Chris Prener, an assistant professor of sociology at Saint Louis University who has been closely tracking and compiling data on the virus’ spread, said the confusion wrought by Green’s ruling feels like a setback for the state’s COVID response at a time when cases are rising to levels nearing last January’s post-holiday wave and the impact of the omicron variant’s presence in the state has yet to be known.
“The timing could not really be worse,” Prener said, later adding: “Also, we have this slowly shrinking pool of unvaccinated people that is made up of a lot of children.”
While the ruling’s impact is debated, Prener said ultimately he fears harm to public health departments’ credibility has already been done.
“Even if the ruling is stayed, there’s now a group of people who believe that something as simple as contact tracing is this inappropriate and unconstitutional infringement on their rights and that does a lot of damage,” Prener said. “That’s a place where we need unambiguous clarity, not just from judges, but from political leadership in Missouri that these steps are important.”
Asked about public health concerns, Nuelle reiterated that Green’s ruling requires health orders that are null and void under the judgment stop being enforced.
“If local public health authorities or school districts feel they need additional authority, the next legislative session starts in January,” Nuelle said.
As of last week, the attorney general’s office had sent letters ordering districts to cease and desist any mitigation measures to 33 school districts. Some districts have reversed course on mitigation measures after Schmitt’s recent demands. On Monday night, the Columbia Board of Education, who Schmitt has previously sued over its mask mandate, voted to end its masking requirement in district buildings once students return from winter break Jan. 4.
However, various districts have pushed back, pointing to a variety of state laws and in some instances local regulations that they said give them the authority to keep their COVID protocols in place.
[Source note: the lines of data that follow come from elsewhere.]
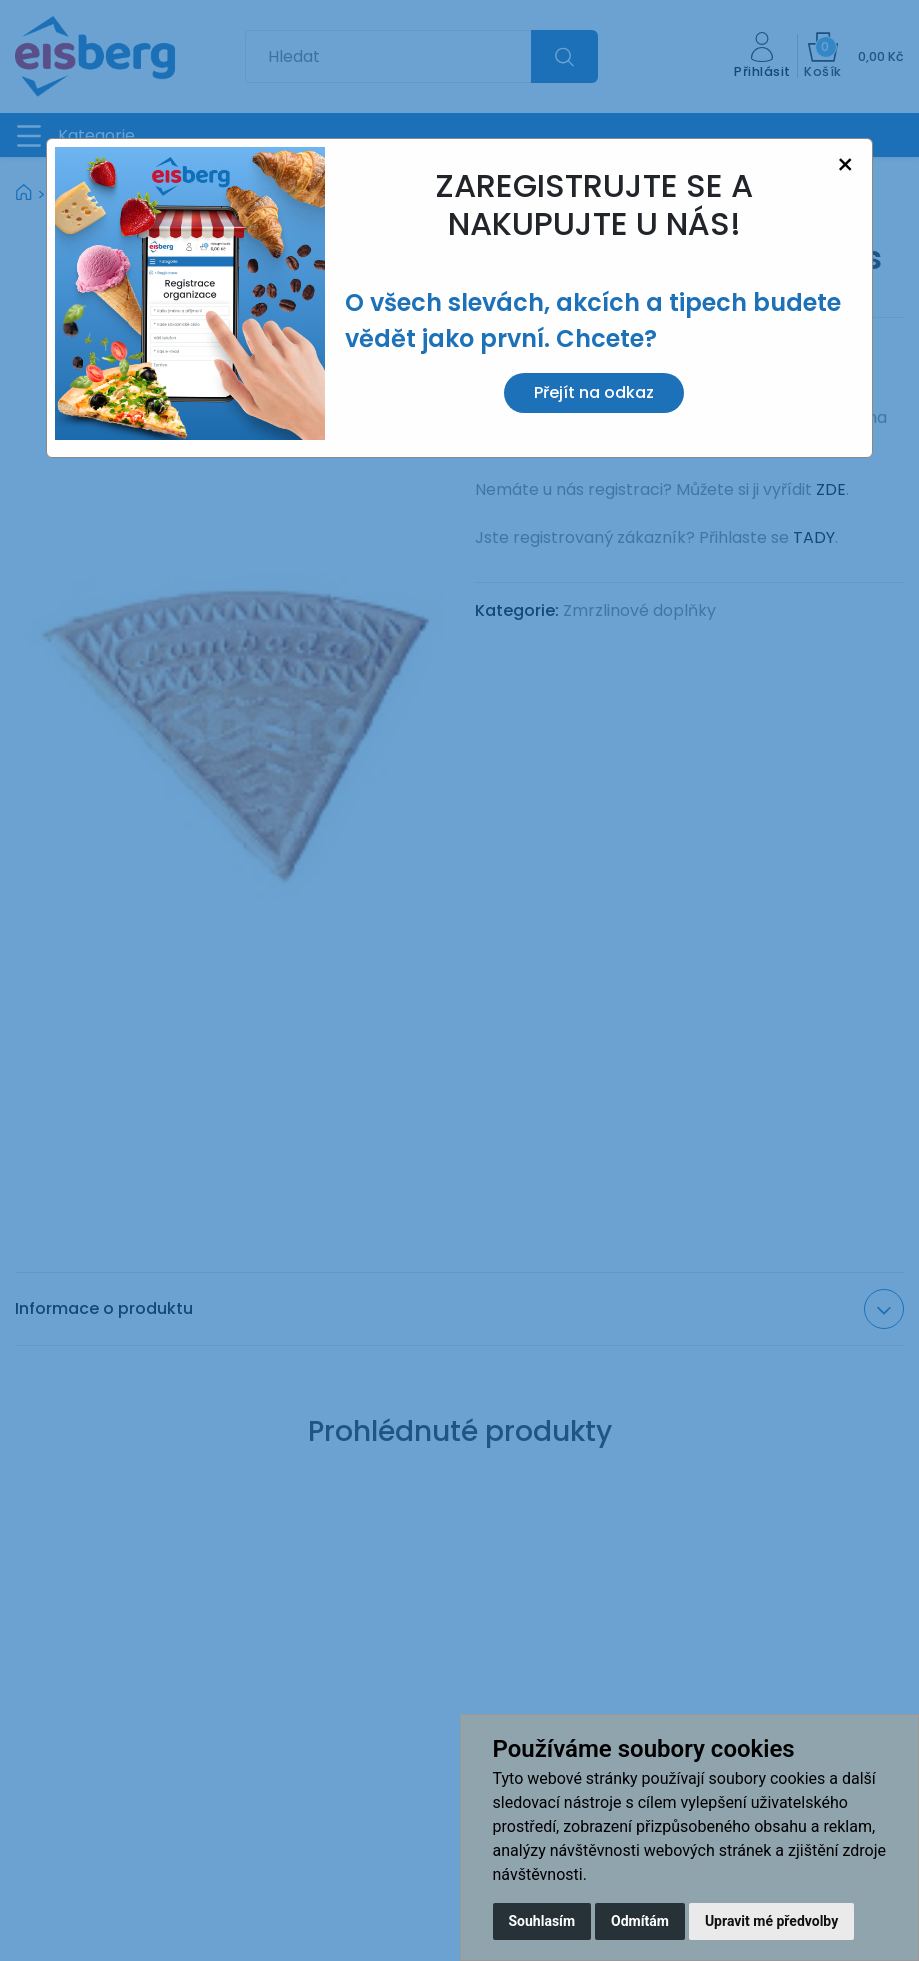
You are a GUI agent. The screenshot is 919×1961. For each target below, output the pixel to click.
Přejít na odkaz (594, 392)
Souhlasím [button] (542, 1921)
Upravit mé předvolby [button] (771, 1921)
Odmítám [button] (640, 1921)
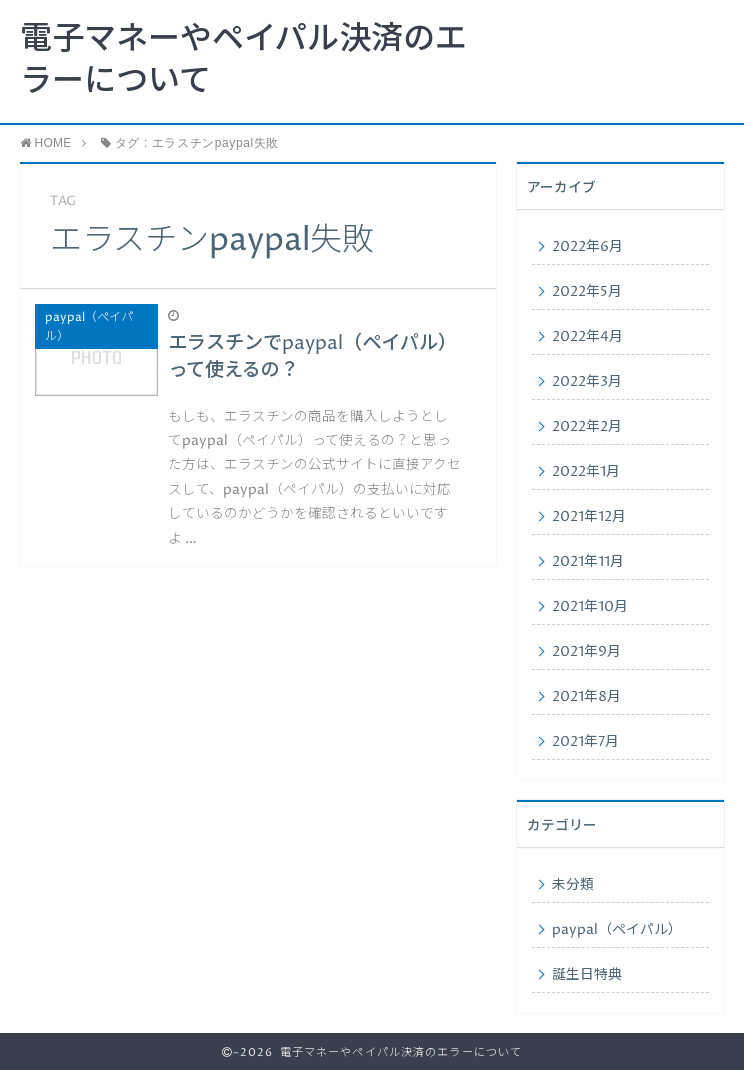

Joseph Hatley, an attorney representing the Lee’s Summit R-7 School District, wrote in a Friday letter to Schmitt that his “recent letters not only lack legal effect—they are simply wrong.”
A copy of the letter, which was obtained by The Independent, was first reported Friday by the Lee’s Summit Tribune.
Hatley pointed to various provisions of state law that grant school boards the authority to set rules, noting that it does not depend on authority granted from the state or local health departments. He also cited another statute that makes it illegal for children to attend public school if they are infected with a contagious disease or may transmit it. Nuelle previously said districts “simply don’t have that power,” arguing too many districts have kept kids out of school.
“The Missouri Legislature has expressly granted local boards of education wide-ranging power to manage and govern their own affairs,” Hatley wrote, “power that you have no authority to intervene with.”
In response, Schmitt doubled down in a letter of his own on Monday, refuting the district’s interpretation of state statutes and instructing it to “come into compliance with state law immediately.”